Amir updated this revision to Diff 434131.Jun 3 2022, 1:39 PM

Added Rafael's comment for isStackAccess

@rafaelauler:
Thank you for clarifications. I've added your comment verbatim to isStackAccess.
How do you want to proceed with this diff - should we let D126112 in first, or this one first?

Amir retitled this revision from [X86][BOLT][NFC] Use getOperandType to determine memory access size to [X86][BOLT] Use getOperandType to determine memory access size.Jun 3 2022, 1:45 PM
Amir edited the summary of this revision. (Show Details)

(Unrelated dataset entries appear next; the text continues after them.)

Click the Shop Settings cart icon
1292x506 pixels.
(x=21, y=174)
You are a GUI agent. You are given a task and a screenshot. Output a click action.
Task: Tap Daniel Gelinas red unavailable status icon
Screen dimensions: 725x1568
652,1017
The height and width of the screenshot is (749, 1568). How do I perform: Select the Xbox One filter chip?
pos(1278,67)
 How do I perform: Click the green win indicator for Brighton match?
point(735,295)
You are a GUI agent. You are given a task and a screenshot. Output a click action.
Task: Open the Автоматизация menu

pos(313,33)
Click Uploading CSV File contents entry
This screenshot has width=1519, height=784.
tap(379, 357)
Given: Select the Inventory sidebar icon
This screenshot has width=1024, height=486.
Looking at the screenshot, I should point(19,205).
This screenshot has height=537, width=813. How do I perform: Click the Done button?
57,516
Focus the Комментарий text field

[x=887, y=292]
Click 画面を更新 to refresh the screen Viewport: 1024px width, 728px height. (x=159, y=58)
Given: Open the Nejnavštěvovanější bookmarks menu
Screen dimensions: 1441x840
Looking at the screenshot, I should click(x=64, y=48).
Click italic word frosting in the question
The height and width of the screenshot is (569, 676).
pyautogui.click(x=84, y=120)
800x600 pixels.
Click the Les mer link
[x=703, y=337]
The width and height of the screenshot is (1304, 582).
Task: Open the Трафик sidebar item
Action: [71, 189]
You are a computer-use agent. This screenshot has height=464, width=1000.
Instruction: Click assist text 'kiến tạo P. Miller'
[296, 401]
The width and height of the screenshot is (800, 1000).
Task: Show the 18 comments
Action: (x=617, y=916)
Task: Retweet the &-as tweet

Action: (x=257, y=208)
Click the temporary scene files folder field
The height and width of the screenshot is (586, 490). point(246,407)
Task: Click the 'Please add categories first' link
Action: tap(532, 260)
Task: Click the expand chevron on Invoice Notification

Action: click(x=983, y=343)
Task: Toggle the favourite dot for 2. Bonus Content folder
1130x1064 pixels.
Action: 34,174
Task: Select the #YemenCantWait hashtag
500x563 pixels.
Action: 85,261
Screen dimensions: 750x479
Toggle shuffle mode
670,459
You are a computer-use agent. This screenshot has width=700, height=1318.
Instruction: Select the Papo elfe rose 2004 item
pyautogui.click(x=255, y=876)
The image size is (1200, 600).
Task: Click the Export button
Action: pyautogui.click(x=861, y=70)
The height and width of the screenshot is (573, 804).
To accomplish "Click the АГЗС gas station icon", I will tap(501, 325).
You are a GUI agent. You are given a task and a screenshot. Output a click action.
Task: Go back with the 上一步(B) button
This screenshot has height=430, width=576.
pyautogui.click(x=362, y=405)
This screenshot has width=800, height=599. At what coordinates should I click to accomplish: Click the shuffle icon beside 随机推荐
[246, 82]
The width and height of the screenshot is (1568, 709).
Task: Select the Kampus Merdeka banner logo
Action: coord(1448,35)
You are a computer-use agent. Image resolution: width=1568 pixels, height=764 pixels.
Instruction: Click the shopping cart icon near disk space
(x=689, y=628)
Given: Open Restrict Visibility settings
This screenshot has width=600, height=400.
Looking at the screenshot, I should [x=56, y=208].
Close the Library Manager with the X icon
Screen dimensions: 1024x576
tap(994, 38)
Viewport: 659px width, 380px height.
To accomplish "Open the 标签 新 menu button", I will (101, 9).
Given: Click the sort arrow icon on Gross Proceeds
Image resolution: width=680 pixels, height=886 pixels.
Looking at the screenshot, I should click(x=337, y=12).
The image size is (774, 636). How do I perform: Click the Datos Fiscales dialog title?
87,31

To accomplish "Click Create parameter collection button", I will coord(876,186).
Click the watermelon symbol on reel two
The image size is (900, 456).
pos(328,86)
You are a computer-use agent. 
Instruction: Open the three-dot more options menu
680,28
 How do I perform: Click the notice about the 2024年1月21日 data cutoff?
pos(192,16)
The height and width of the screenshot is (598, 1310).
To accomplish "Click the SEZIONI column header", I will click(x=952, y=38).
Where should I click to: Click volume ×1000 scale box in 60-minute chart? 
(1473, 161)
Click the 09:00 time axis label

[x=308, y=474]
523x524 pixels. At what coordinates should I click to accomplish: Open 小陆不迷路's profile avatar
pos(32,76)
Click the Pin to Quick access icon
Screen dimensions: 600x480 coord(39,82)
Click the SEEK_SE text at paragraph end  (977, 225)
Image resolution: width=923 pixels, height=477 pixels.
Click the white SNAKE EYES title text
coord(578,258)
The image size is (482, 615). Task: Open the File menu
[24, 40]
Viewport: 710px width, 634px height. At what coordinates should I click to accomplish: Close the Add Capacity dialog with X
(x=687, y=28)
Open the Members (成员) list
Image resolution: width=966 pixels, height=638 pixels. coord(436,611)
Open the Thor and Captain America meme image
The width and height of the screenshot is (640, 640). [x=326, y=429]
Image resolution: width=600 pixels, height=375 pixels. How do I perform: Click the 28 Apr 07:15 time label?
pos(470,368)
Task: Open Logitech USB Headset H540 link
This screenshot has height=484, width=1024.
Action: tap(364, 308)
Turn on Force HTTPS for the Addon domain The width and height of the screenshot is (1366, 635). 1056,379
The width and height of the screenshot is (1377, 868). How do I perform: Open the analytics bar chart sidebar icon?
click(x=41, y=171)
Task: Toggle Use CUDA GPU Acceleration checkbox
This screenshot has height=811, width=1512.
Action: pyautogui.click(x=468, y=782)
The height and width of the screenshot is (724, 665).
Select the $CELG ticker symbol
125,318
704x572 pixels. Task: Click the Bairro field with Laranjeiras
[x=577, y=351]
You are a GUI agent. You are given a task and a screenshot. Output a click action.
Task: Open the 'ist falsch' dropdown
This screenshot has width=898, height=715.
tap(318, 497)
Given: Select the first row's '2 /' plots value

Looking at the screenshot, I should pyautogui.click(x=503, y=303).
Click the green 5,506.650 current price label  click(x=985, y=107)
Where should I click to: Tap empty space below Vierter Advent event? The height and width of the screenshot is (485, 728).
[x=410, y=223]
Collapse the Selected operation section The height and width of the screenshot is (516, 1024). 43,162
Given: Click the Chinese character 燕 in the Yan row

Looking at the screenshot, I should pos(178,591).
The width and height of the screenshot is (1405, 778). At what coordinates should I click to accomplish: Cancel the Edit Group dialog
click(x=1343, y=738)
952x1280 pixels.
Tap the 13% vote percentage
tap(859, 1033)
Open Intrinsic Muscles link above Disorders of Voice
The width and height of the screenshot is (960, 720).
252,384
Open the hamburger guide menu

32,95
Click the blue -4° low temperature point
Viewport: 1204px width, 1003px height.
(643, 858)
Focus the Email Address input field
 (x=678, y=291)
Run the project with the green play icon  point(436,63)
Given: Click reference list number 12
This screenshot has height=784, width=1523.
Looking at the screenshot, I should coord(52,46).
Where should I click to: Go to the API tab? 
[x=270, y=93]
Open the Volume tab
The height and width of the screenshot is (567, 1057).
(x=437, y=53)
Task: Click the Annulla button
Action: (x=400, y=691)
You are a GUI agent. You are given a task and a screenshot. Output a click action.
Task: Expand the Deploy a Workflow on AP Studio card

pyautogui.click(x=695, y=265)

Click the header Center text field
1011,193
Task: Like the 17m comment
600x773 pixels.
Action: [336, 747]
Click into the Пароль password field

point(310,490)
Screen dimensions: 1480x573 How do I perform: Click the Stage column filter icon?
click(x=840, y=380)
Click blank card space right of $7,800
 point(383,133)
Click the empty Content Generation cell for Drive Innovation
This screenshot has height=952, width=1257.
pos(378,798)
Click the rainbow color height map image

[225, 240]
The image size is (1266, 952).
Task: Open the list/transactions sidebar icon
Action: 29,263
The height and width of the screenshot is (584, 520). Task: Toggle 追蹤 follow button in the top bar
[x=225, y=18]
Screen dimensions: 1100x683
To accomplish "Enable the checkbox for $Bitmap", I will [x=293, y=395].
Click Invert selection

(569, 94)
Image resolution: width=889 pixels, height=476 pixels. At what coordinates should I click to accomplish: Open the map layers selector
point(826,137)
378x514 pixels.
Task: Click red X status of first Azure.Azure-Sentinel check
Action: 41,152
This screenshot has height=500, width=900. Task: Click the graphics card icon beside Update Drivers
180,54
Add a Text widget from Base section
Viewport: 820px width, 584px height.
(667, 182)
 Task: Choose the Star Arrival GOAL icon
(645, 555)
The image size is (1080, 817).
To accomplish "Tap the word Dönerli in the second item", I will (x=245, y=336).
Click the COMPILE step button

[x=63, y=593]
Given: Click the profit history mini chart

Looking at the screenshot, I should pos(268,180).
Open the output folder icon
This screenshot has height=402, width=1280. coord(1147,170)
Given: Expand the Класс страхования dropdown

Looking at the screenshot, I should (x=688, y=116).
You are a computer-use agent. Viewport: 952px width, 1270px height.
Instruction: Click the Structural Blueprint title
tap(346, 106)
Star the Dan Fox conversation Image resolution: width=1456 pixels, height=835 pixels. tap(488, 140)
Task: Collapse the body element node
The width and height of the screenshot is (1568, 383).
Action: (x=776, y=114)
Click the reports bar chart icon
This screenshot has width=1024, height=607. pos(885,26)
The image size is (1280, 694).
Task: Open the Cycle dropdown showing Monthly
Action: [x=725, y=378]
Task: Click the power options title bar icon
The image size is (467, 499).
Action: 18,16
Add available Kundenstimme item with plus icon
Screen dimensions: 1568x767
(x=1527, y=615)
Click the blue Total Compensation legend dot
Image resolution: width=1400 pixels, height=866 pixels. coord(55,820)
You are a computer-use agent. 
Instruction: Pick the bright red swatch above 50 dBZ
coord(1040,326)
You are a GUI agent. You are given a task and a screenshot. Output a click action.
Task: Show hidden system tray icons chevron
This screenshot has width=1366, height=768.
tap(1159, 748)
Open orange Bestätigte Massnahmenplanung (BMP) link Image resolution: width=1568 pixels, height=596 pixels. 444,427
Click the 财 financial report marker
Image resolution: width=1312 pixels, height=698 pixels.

We should time it to land in the same day and then land changes to tests that compensates for the aggregate of all changes. Regarding the order, I don't have any preference, as long as both patchsets hit the repo in the same day.

(I'm talking about a separate test repo, btw. The in-tree test should still be fixed individually for each diff to avoid breaking bisecting tools)

skan added inline comments.Jun 5 2022, 11:08 PM
bolt/lib/Target/X86/X86MCPlusBuilder.cpp
1013–1058

Could we avoid writing this table manually here? We already have similar things e.g X86Disassembler::getMemOperandSize? Maybe we can add one bit for class X86MemAsmOperand, and auto-generate this table.

llvm/lib/Target/X86/X86InstrInfo.cpp
9651 ↗(On Diff #434131)

I am worried about this will increase the build time and memory usage a lot..
Should we put this into a bolt-only file?

Amir added inline comments.Jun 13 2022, 9:21 PM
bolt/lib/Target/X86/X86MCPlusBuilder.cpp
1013–1058

Will do

Amir updated this revision to Diff 436921.Jun 14 2022, 1:56 PM

Address feedback

Amir marked 2 inline comments as done.
skan accepted this revision.Jun 15 2022, 7:02 PM

LGTM

This revision is now accepted and ready to land.Jun 15 2022, 7:02 PM
Amir updated this revision to Diff 437436.Jun 15 2022, 9:11 PM

Use non-expanded memory operands

This revision was landed with ongoing or failed builds.Jun 30 2022, 12:25 AM
This revision was automatically updated to reflect the committed changes.